Copy each of the rows below word for word, and leave the pictures out of your answer.
----
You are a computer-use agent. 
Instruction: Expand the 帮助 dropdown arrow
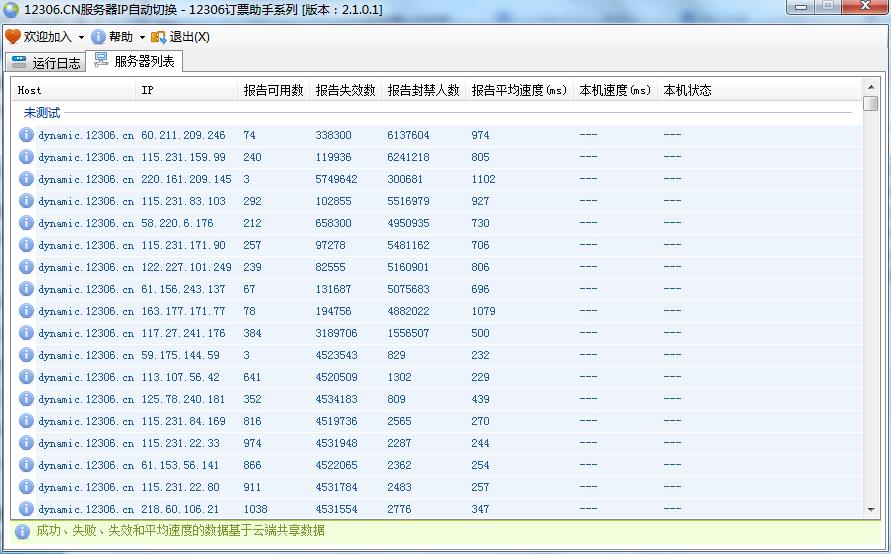(142, 37)
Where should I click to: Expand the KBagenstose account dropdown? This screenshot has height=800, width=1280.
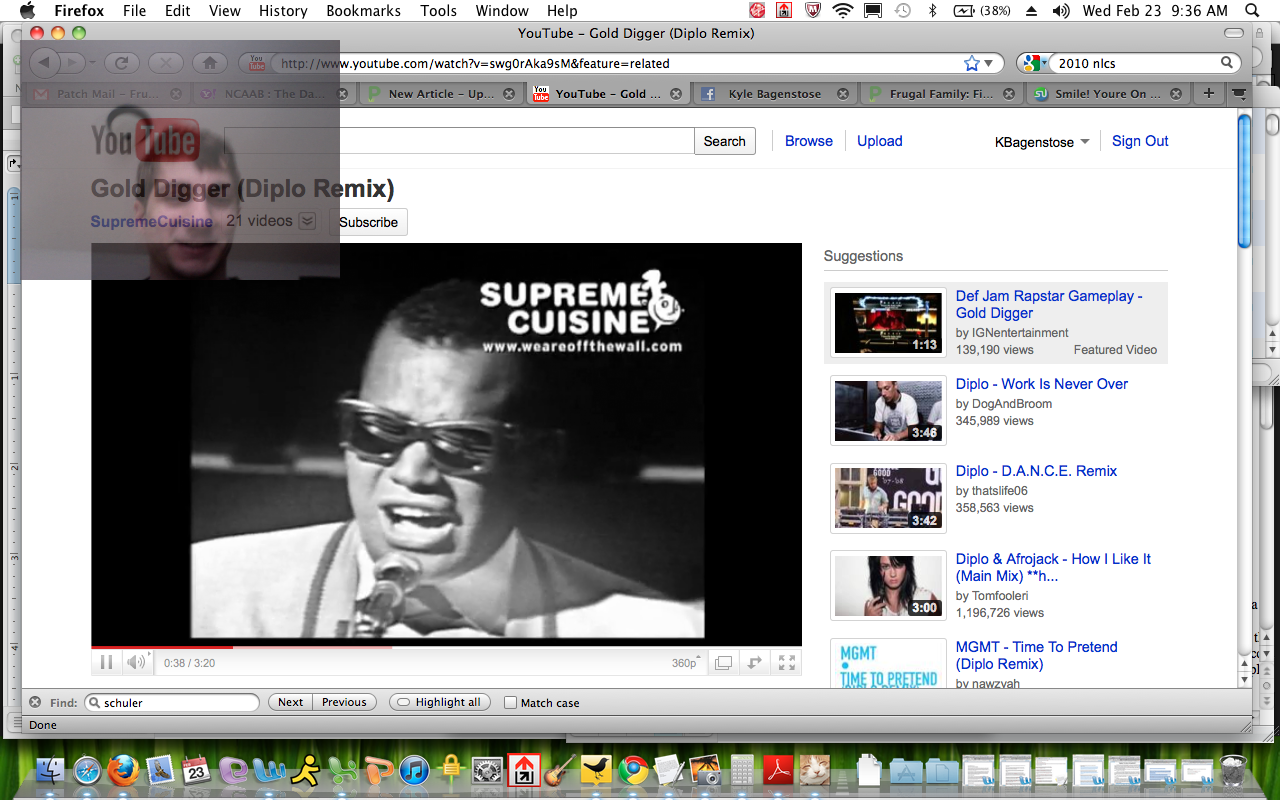(1085, 142)
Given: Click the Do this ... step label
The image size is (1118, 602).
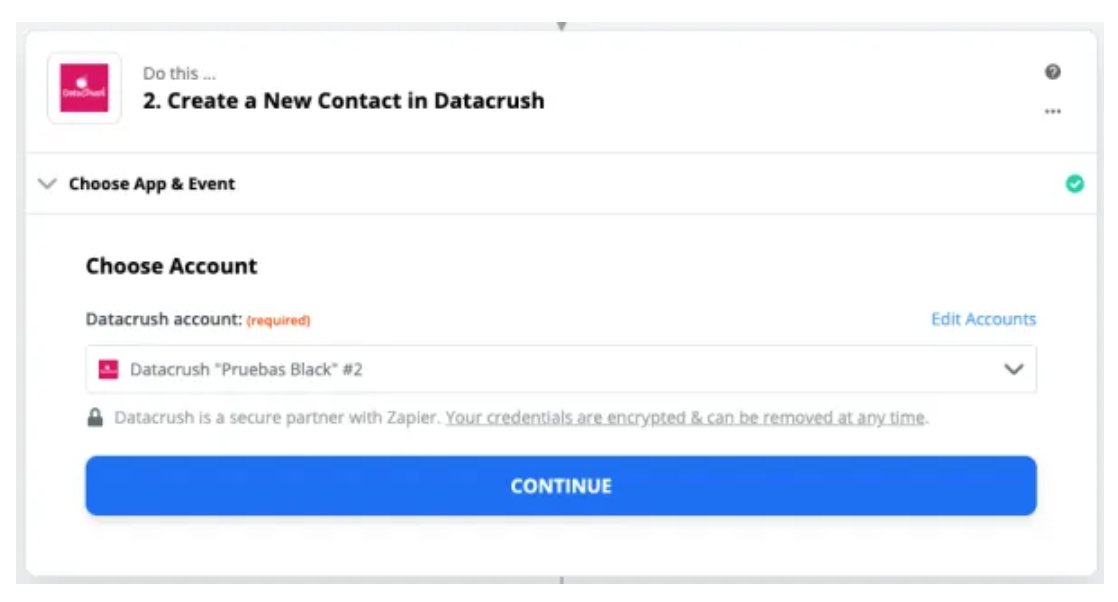Looking at the screenshot, I should click(x=179, y=73).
----
■ **In response**
You are a computer-use agent. 
Instruction: Expand the 帮助 dropdown arrow
(142, 37)
Where should I click to: Expand the KBagenstose account dropdown? This screenshot has height=800, width=1280.
(1085, 142)
Given: Click the Do this ... step label
The image size is (1118, 602).
Looking at the screenshot, I should click(x=179, y=73).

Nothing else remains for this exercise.